> [WRITTEN INSTRUCTION 1]
Reproduce the text about Bruno Taut word for word, from "Energized by the" to "of that year.".
> [WRITTEN INSTRUCTION 2]
Using the text about Bruno Taut, answer yes or no to each statement and quote the words that decide it: (a) Wright first came to Japan in 1913 to discuss plans for the Imperial Hotel. (b) Taut's Glass Pavilion was shown at an exhibition in Berlin in 1914. (c) Taut and Erica Wittich arrived in Tsuruga on May 3rd.

> [SUPPLIED TEXT]
* * * * *

Nakaji Yasui Exhibition
Baskets woven from the papery sheaths that grow around bamboo stalks, simple yet dignified.Adorned with boldly colored geometric patterns and brimming with a curious appeal that evokes the meeting of handmade crafts and modernism, this weaving method was collaboratively developed by the German architect Bruno Taut, who came to Japan in 1933, and the artisans of Takasaki, in Gunma Prefecture. We visited the woman who revived this tradition started by the architect that introduced Japanese aesthetics to the West.
Frank Lloyd Wright and Bruno Taut. Two world-class architects, both unexpectedly thrust into living and working in Japan for several years, influencing the course of modern Japanese architecture in unfathomable ways. Following the Meiji Restoration, a Japanese government desperate to modernize its industries and “catch up” with Western civilization invited a number of architects to work under its employ, including Thomas James Waters, the designer of Ginza’s Bricktown, and Josiah Condor, designer of the Rokumeikan.
This era had ended by the time Wright arrived in Japan in 1913 to discuss plans for the Imperial Hotel, the first of several visits motivated in part by his loss of work back home in the United States due to scandal and tragedy. By the time he left Japan in 1922, Wright had designed numerous buildings and pulled through his long slow period. Meanwhile, the Japanese apprentices involved in these projects went on to leave their mark on the world of Japanese architecture.
Taut, on the other hand, arrived in Japan after a series of coincidences. Born in 1880 in the city of Konigsburg in eastern Prussia, he established an architecture firm in Berlin in 1909 and joined the Deutscher Werkbund, an association which also included Peter Behrens and Walter Gropius. Influenced by England’s Arts and Crafts movement, the group sought to produce architecture and crafts with a level of artistry and quality befitting modern society. The movement can be viewed as a forerunner of industrial design.
Taut was lauded as an avant-garde architect when his Glass Pavilion was displayed at the Cologne Deutscher Werkbund Exhibition in 1914, and received further international acclaim for the 12,000 social housing estates he designed in the outskirts of Berlin, a project that spanned eight years starting in 1924. At the time, Germany was burdened with crushing reparations due to its loss in the First World War, and many laborers lived and worked in
wretched conditions. Taut poured his energy into creating healthy, hygienic homes to improve the lives of these workers.
Energized by the idea of working toward an ideal society, Taut traveled in 1932 to the Soviet Union, where he contributed to urban planning in Moscow among other projects. However, the Nazi party that was rising to power back in Germany deemed these activities a sign of dangerous socialist tendencies. In 1933, Taut learned that the Nazis had issued a warrant for his arrest. He abandoned his flourishing career and post as a university professor to flee abroad with his secretary and romantic partner Erica Wittich. Failing to attain political asylum in the United States, as a last-ditch measure he responded to an invitation from the International Architectural Association of Japan and set out for a country that had interested him for quite some time. He and Erica boarded the Trans-Siberian Railway to Vladivostok, crossed the Sea of Japan, and arrived in Tsuruga on May 3rd of that year.

* * * * *

> [DATA EXTRACT]

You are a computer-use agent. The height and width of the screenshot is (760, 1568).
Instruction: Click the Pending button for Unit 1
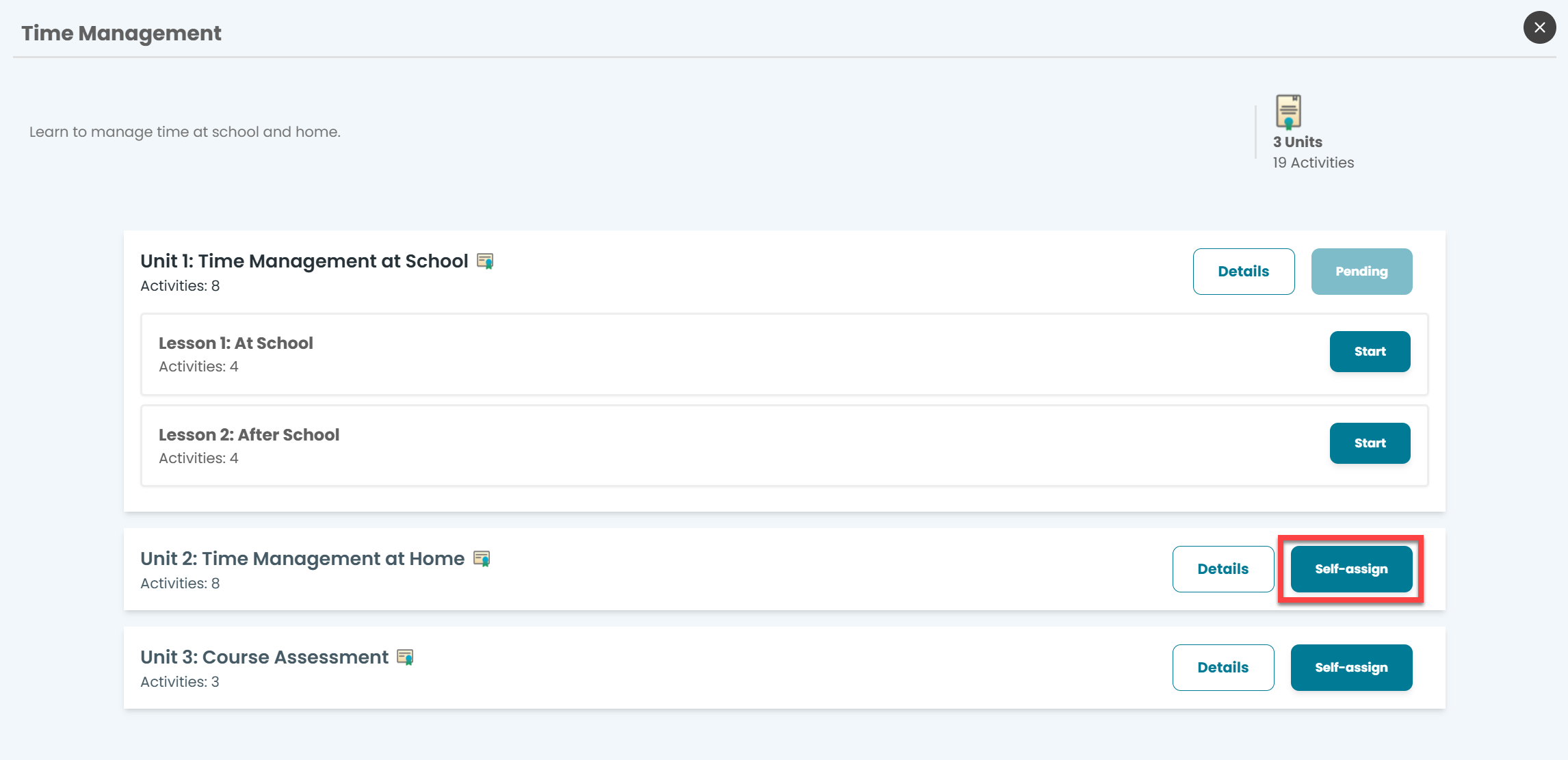[1361, 272]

* * * * *

> [WRITTEN REPLY 1]
Energized by the idea of working toward an ideal society, Taut traveled in 1932 to the Soviet Union, where he contributed to urban planning in Moscow among other projects. However, the Nazi party that was rising to power back in Germany deemed these activities a sign of dangerous socialist tendencies. In 1933, Taut learned that the Nazis had issued a warrant for his arrest. He abandoned his flourishing career and post as a university professor to flee abroad with his secretary and romantic partner Erica Wittich. Failing to attain political asylum in the United States, as a last-ditch measure he responded to an invitation from the International Architectural Association of Japan and set out for a country that had interested him for quite some time. He and Erica boarded the Trans-Siberian Railway to Vladivostok, crossed the Sea of Japan, and arrived in Tsuruga on May 3rd of that year.

> [WRITTEN REPLY 2]
(a) Yes: "Wright arrived in Japan in 1913 to discuss plans for the Imperial Hotel"
(b) No: "his Glass Pavilion was displayed at the Cologne Deutscher Werkbund Exhibition in 1914"
(c) Yes: "arrived in Tsuruga on May 3rd of that year"